36. Viola novae-angliae House, Rhodora. 6: 226, plate 59. 1904.
New England blue violet New England blue violet
Viola septentrionalis Greene var. grisea Fernald; V. sororia Willdenow var. grisea (Fernald) L. E. McKinney; V. sororia var. novae-angliae (House) L. E. McKinney
Plants perennial, acaulescent, not stoloniferous, 5–50 cm; rhizomes thick, fleshy. Leaves basal, 2–8, ascending to erect; stipules linear-lanceolate to broadly lanceolate, margins entire, sometimes distally glandular, apex acute; petiole 5–25 cm, densely pubescent; blade unlobed, narrowly ovate to narrowly deltate, 3.5–7 × 2–5 cm, base cordate, margins uniformly crenate to serrate, ciliate or eciliate, apex acute, surfaces usually glabrous, rarely pubescent. Peduncles 3–25 cm, glabrous or pubescent. Flowers: sepals lanceolate to ovate, margins ciliate or eciliate, auricles 1–2 mm; petals light to dark blue- or dark purple-violet or reddish purple, lowest and sometimes lateral 2 purple-veined, lateral 2 bearded, lowest bearded or beardless, 15–25 mm, spur same color as petals, gibbous, 2–3 mm; style head beardless; cleistogamous flowers on prostrate to ascending peduncles. Capsules ellipsoid, 5–12 mm, glabrous. Seeds beige, mottled to bronze, 1.5–2.5 mm. 2n = 54.
Flowering Apr–Jun. Gravelly, wet, rocky shores of lakes and streams, meadows; 0–100 m; Man., N.B., Ont., Que.; Maine, Mich., Minn., Wis.

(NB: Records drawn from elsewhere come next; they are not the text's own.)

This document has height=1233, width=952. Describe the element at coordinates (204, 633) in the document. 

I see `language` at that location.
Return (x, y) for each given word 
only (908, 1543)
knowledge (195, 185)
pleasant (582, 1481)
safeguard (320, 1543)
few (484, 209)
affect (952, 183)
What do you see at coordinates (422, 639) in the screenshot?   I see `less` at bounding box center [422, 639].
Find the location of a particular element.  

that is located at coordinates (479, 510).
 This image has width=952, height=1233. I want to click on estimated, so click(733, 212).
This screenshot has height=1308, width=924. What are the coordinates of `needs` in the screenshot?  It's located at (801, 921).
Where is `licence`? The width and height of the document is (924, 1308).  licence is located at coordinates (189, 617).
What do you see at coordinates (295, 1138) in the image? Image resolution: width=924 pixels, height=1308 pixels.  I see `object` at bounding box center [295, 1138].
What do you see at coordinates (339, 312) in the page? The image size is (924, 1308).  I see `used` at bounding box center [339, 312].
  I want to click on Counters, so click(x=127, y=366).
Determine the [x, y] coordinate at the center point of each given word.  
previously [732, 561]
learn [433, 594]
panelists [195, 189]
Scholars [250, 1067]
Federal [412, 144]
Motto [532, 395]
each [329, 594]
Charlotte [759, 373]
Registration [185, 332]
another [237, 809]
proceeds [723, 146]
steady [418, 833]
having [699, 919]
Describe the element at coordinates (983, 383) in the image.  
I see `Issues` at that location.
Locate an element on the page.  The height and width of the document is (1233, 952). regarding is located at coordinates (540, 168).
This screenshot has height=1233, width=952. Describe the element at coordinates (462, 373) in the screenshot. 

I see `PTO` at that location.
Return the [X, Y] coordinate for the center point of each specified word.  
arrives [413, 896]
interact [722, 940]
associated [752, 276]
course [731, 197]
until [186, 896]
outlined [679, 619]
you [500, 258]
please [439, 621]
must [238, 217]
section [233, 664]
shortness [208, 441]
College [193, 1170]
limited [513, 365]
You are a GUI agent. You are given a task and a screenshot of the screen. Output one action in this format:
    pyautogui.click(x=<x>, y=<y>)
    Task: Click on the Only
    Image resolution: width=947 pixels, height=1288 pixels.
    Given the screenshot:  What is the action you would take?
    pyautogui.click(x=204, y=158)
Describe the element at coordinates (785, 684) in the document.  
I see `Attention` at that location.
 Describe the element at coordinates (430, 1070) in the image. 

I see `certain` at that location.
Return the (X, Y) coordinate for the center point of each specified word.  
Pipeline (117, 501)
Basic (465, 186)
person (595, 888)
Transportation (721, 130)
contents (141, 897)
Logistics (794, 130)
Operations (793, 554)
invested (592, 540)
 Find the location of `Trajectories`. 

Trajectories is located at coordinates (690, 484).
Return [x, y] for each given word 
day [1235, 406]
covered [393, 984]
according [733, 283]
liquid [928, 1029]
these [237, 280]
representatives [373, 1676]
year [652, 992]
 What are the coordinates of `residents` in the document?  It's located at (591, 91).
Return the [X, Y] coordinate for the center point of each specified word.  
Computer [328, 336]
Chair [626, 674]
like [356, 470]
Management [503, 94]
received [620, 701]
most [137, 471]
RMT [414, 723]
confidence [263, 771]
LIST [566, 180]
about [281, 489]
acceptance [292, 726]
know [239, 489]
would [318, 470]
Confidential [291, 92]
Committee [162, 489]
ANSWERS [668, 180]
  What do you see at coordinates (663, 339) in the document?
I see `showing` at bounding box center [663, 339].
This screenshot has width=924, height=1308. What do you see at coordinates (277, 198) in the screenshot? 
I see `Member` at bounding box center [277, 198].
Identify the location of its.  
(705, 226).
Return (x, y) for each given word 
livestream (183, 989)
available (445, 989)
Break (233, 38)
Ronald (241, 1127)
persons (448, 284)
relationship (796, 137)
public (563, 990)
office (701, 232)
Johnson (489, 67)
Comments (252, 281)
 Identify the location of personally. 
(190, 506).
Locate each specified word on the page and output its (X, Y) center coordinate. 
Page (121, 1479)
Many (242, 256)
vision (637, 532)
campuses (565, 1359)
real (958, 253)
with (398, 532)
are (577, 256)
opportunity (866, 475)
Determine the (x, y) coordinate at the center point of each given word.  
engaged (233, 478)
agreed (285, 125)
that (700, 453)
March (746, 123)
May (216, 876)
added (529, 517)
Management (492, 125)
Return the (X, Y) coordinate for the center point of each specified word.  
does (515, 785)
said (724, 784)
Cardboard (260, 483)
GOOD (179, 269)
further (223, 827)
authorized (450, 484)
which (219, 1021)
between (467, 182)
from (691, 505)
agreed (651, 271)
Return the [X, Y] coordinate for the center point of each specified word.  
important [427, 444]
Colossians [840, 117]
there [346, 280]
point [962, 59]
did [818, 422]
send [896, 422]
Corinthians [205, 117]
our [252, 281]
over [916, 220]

L. E. McKinney (1992) considered Viola novae-angliae to be a variety of V. sororia; N. L. Gil-Ad (1997) treated it as a distinct species. H. E. Ballard and S. C. Gawler (1994) also considered V. novae-angliae distinct and suggested it might be a hybrid between V. sagittata and V. sororia. Viola novae-angliae appears to have a close affinity with V. sororia; we recognize them here as separate species.